Unfortunately, the Court found that while the legislature intended for the law to apply retroactively to provide victims a chance to seek justice, such retroactive application conflicted with the due process protections outlined in the Louisiana Constitution. Specifically, the Court held that a defendant’s right to assert prescription—a vested property right once a claim has been prescribed – legal mumbo jumbo if you have ever heard it- cannot be retroactively taken away without violating constitutional due process guarantees.  So the court ruled that the legislation was unconstitutional because it attempted to revive claims for which prescription had already accrued.

Still, the case is not over. The court remanded the case back to the trial court to consider whether there had been any interruption or suspension of prescription that might allow the plaintiffs’ claims to proceed, such as through the doctrine of contra non valentem, which prevents prescription from running against a person who is unable to bring their suit due to certain conditions.
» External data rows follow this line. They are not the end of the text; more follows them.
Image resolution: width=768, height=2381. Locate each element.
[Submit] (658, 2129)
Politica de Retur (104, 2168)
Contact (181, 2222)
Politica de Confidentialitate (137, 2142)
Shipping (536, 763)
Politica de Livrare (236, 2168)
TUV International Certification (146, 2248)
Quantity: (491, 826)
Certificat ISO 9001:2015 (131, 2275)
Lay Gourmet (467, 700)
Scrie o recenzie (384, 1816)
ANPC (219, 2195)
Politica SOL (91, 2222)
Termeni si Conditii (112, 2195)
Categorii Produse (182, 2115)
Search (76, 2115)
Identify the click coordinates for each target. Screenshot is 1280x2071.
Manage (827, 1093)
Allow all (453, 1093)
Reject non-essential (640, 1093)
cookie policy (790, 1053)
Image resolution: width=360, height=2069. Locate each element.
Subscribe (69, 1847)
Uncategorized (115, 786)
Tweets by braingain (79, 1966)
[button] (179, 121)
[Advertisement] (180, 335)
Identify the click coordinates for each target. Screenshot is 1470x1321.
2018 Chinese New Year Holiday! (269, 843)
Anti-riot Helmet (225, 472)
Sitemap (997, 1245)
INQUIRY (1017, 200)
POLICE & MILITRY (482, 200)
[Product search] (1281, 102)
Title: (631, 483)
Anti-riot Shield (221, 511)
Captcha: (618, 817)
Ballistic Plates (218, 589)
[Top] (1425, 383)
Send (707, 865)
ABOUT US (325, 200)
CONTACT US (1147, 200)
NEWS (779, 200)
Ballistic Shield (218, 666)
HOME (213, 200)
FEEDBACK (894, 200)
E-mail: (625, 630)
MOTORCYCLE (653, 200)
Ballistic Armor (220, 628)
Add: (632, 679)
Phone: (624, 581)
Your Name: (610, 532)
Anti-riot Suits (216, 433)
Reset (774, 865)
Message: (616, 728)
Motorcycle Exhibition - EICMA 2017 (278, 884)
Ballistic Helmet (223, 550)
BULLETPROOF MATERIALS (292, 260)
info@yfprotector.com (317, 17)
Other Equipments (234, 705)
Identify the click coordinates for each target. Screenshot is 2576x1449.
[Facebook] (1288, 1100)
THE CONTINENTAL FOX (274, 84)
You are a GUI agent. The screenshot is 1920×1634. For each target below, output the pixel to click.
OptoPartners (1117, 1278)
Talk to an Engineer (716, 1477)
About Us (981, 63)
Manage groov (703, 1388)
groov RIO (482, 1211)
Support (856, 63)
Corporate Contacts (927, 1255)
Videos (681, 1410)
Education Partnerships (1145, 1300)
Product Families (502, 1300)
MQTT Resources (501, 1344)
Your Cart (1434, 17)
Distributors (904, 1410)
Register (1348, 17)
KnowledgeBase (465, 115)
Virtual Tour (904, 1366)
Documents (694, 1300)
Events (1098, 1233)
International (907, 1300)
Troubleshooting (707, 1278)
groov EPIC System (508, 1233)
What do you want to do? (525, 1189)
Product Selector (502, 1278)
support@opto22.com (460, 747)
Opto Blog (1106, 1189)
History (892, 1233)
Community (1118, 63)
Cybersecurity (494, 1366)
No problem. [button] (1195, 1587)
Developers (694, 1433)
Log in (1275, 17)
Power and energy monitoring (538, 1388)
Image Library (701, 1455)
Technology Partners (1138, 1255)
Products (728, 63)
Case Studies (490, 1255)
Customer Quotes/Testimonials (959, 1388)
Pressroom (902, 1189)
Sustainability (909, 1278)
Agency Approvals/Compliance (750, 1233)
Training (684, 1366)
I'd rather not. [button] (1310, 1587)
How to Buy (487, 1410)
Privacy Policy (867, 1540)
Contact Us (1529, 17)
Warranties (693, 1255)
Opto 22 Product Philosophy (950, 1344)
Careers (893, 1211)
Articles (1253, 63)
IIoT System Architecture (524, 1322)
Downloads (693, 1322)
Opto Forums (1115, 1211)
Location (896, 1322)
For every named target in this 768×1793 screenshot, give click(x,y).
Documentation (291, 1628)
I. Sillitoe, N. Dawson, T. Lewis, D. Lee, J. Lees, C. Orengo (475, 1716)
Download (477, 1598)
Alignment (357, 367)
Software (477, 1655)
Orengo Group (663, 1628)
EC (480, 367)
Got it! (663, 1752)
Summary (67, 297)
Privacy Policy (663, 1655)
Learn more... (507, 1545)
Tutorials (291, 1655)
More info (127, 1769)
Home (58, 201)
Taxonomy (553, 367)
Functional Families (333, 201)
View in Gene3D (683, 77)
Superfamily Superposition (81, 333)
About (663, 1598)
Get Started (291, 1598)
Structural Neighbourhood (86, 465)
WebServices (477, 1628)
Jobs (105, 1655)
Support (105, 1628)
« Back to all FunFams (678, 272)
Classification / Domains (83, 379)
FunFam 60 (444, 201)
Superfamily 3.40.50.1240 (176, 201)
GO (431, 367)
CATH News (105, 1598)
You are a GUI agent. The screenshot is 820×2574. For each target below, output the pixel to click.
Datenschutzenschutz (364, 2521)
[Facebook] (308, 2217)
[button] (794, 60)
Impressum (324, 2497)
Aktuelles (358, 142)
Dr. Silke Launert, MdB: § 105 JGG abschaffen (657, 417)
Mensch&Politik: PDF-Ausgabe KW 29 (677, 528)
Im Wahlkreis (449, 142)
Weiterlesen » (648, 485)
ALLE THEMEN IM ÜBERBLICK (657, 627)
No matter how you slice it, this is a big loss for sex abuse victims in Louisiana.

Calculating Settlement Amounts in Sex Abuse Cases in Louisiana

In many sex abuse cases in Louisiana, victims are awarded settlements by the institutions or individuals responsible for their abuse. The amount of these settlements can vary widely depending on the case’s specifics.

One factor that can influence the size of a settlement is the severity of the abuse suffered by the victim. Victims who have suffered more severe abuse, such as repeated assaults over a long period, may be awarded larger settlements than those who experienced a single instance of abuse.

Another factor influencing settlement amounts is the institution or individual responsible for the abuse. For example, settlements involving the Catholic Church or other large institutions may be larger than settlements involving individual abusers with fewer assets.

Finally, the legal team representing the victim can also play a role in determining the size of a settlement. Experienced attorneys with a track record of success in sex abuse cases may be able to negotiate larger settlements on behalf of their clients.

Settlements and Verdicts in Louisiana Sex Abuse Lawsuits

$1,250,000 Verdict: The victim, an 11-year-old boy, claimed he suffered sexual abuse and assault at the hands of Rev. Gilbert Gauthe. The boy’s parents said sexual abuse by the priest caused him to have severe emotional problems. Rev. Gauthe had previously pleaded guilty to 33 counts of sexual molestation of altar boys and was sentenced to 20 years in prison.

$75,000 Verdict: A minor female suffered severe mental and physical injuries when she was sexually molested by defendant over a period of six months. Plaintiff contended she will continue to incur expenses for medical and other professional services as a result of the sexual abuse and emotional damages.

$170,000 Verdict: The plaintiff claimed that he was sexually abused by a man who, along with his wife, headed the local church youth group that the plaintiff was a part of. The jury found that the church was not liable and awarded the verdict only against the individual abuser.

$267,500 Verdict: The female plaintiff alleged that she was sexually molested by the defendant, a family friend and neighbor, from the time she was age 9 until she was age 14.

$1,800,000 Verdict: In a lawsuit against the Catholic Diocese of Lafayette the plaintiff, a former altar boy, claimed that he was sexually molested by Rev. Gilbert Gauthe more than 30 times when he was an altar boy at St. John’s Catholic Church in Henry, LA.